• YOUR GOAL
Rescale the stretch of the listing below from the line containing "You are a GUI" through the line containing "coord(39,66)", both included, by reproducing every line, requests included, with each click coordinate in the answers multiplied by 0.5 and rounded to the nearest whole number, halves rounded up. Give only these lines, and leave the pictures out.
--- Start of PROVIDED DATA ---
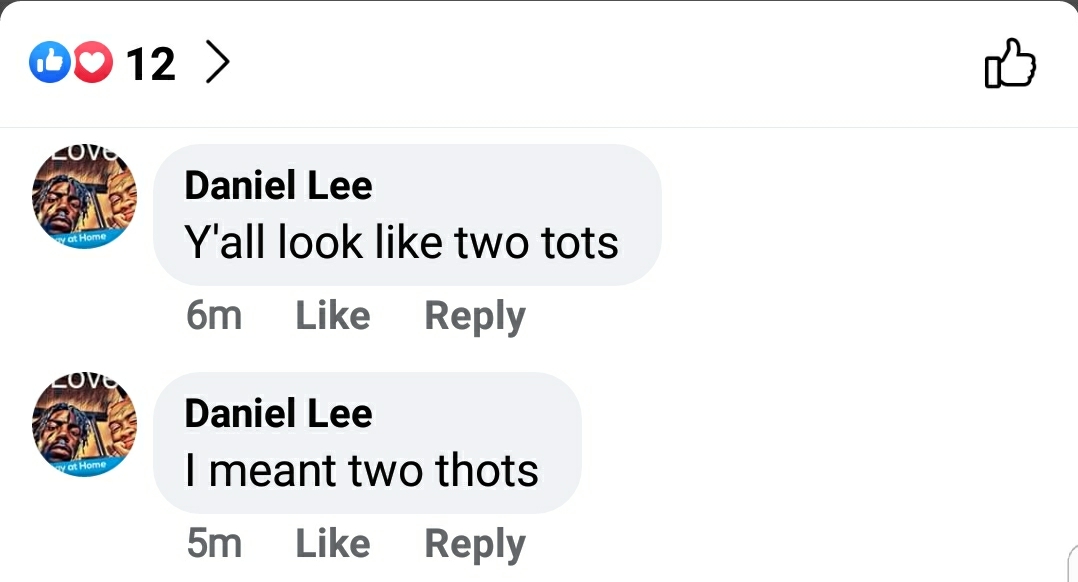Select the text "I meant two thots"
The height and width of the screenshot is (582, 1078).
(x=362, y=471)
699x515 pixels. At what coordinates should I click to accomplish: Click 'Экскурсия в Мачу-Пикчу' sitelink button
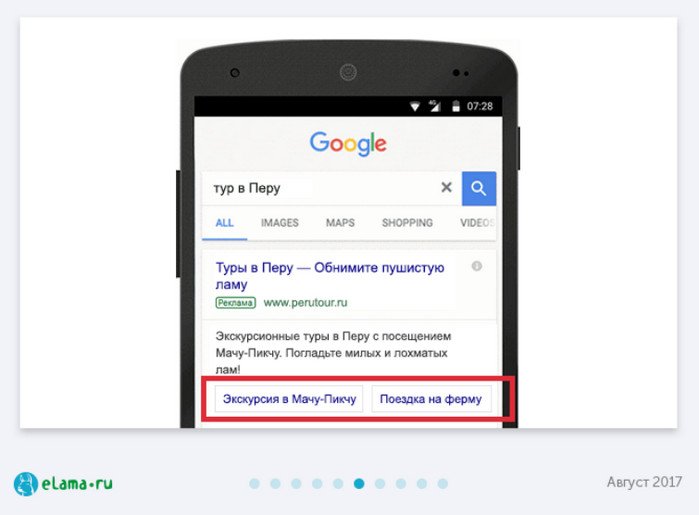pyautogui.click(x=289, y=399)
--- End of PROVIDED DATA ---
--- Start of PROVIDED DATA ---
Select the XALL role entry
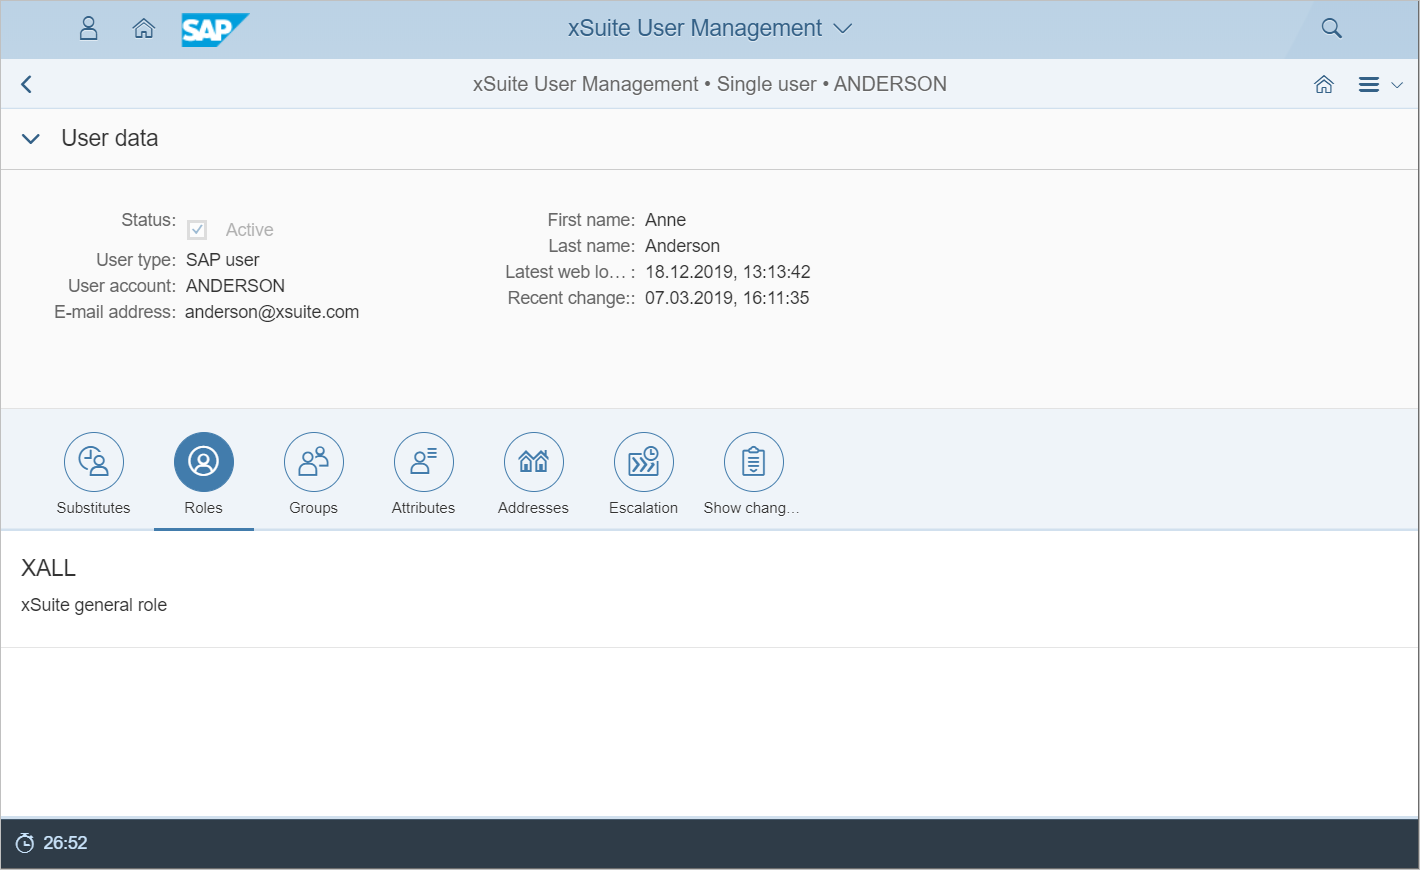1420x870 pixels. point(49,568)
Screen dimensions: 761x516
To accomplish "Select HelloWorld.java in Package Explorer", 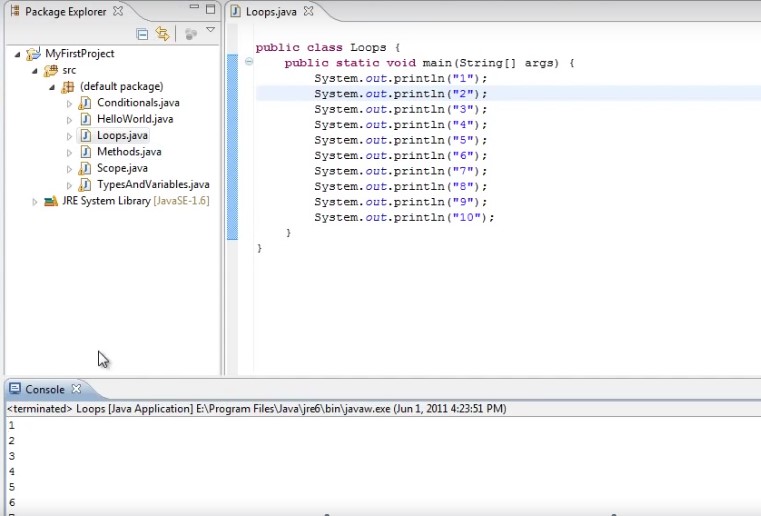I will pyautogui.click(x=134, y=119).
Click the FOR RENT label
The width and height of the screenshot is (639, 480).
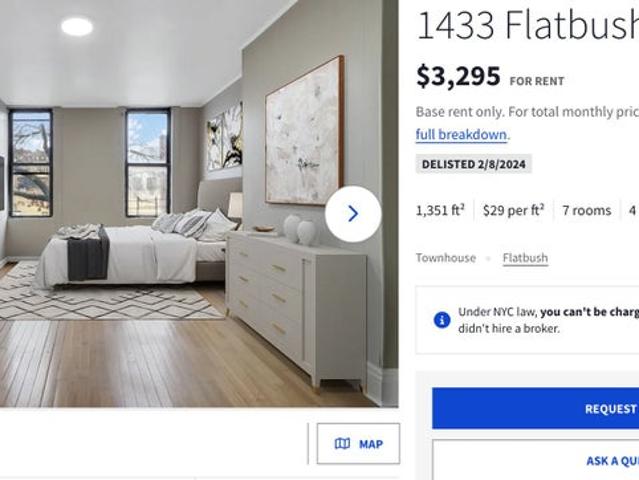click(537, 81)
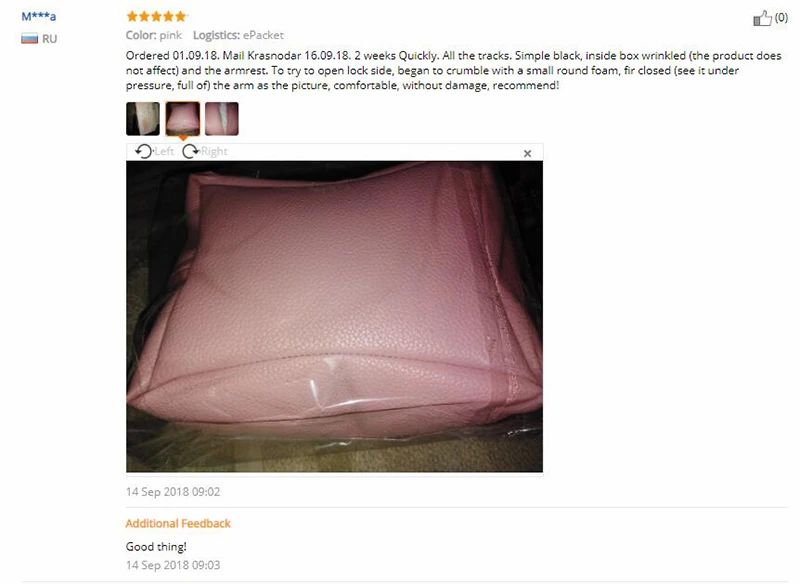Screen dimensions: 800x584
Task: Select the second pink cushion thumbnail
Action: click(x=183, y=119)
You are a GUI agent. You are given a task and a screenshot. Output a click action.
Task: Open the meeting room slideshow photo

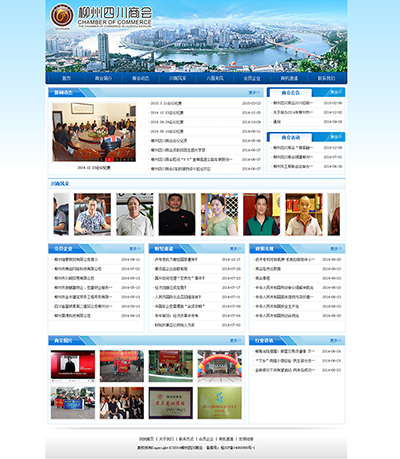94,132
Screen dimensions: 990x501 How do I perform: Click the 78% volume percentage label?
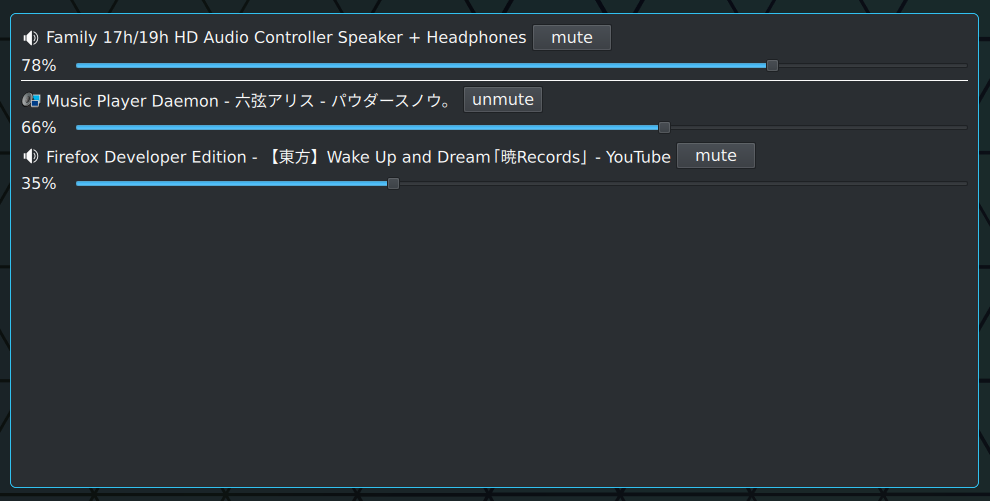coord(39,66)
--- End of PROVIDED DATA ---
• FULL SOLUTION
You are a GUI agent. You are given a task and a screenshot. Output a click action.
Task: Open the meeting room slideshow photo

47,66
Screen dimensions: 990x501 How do I perform: Click the 78% volume percentage label?
coord(20,33)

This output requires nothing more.